* **Problem details**
Please report how many lines in the records below contain "will". Reply with the number alone.

* **Material supplied**
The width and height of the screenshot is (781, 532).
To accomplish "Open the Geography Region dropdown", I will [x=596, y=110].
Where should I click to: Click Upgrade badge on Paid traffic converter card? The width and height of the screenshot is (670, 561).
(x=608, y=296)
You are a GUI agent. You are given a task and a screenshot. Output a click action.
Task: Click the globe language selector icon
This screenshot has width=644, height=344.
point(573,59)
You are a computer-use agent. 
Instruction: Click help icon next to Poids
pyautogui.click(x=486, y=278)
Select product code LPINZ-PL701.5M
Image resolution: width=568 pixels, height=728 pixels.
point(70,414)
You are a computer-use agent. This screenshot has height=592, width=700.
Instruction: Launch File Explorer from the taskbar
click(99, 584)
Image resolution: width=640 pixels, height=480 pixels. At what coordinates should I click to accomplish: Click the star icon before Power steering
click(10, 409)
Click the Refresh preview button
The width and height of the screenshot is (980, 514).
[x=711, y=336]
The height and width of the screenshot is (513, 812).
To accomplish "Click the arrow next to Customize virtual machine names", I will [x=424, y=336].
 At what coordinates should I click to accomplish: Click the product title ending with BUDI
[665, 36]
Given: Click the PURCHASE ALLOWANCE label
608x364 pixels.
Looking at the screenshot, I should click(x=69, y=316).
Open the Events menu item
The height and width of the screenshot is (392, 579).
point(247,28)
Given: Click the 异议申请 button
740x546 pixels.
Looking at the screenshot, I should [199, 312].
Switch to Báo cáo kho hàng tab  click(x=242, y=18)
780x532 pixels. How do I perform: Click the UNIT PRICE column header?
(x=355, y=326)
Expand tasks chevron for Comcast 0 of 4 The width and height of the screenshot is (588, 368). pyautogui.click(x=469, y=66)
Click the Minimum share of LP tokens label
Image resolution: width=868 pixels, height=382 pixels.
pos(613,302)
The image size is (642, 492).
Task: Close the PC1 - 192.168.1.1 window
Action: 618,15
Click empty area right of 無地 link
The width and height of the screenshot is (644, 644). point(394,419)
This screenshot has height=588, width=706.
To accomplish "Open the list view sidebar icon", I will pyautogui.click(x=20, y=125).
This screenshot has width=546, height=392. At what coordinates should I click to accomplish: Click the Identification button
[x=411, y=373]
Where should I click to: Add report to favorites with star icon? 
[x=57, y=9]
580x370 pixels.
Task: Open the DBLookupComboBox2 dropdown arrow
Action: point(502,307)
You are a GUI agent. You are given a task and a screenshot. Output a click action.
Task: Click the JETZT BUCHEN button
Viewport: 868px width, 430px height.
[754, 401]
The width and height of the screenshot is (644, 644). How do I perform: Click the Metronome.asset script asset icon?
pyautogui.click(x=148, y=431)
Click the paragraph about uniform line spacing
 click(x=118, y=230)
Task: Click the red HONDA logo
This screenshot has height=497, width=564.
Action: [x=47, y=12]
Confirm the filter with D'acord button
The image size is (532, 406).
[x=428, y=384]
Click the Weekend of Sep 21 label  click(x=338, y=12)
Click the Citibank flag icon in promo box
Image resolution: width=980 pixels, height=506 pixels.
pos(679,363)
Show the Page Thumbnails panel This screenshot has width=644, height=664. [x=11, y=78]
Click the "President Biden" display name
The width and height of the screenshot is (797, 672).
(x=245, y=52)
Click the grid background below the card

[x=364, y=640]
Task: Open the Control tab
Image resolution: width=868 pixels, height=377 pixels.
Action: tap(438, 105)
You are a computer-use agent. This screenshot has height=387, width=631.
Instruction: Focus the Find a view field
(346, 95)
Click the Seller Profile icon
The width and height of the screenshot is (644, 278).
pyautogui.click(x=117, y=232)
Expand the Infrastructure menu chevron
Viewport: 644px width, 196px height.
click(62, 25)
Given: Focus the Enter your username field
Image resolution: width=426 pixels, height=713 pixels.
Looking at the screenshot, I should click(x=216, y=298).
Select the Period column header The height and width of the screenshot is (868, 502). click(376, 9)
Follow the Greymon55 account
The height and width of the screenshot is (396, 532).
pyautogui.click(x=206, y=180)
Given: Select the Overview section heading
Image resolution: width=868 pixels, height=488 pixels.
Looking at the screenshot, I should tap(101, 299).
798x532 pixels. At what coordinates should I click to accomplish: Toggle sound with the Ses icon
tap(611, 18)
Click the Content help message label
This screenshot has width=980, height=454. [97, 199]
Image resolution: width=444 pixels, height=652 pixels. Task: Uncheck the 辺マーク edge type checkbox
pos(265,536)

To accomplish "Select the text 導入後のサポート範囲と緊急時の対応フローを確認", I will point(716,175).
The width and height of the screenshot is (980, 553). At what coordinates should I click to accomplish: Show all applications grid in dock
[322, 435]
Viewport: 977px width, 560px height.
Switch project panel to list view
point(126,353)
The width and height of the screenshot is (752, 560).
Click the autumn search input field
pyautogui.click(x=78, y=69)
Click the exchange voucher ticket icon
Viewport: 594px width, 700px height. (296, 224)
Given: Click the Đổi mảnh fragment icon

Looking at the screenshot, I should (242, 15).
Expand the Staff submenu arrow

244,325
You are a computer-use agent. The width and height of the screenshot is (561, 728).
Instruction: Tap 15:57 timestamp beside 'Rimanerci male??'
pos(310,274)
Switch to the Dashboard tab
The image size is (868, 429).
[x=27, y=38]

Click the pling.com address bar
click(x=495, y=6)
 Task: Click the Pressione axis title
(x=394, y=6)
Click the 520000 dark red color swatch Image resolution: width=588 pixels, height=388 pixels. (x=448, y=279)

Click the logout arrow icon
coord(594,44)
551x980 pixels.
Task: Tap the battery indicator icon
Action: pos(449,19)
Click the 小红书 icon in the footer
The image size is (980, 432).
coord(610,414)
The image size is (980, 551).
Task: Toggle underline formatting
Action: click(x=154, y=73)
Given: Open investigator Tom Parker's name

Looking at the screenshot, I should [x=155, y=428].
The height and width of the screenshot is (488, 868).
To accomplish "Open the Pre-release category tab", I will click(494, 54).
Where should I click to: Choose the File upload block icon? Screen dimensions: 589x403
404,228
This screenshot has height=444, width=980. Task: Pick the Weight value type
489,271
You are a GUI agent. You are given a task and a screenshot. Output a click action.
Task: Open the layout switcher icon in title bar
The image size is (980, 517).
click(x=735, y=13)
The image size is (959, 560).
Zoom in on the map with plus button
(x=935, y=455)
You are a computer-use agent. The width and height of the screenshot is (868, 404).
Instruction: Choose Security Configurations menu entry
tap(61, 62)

* **Answer space**
5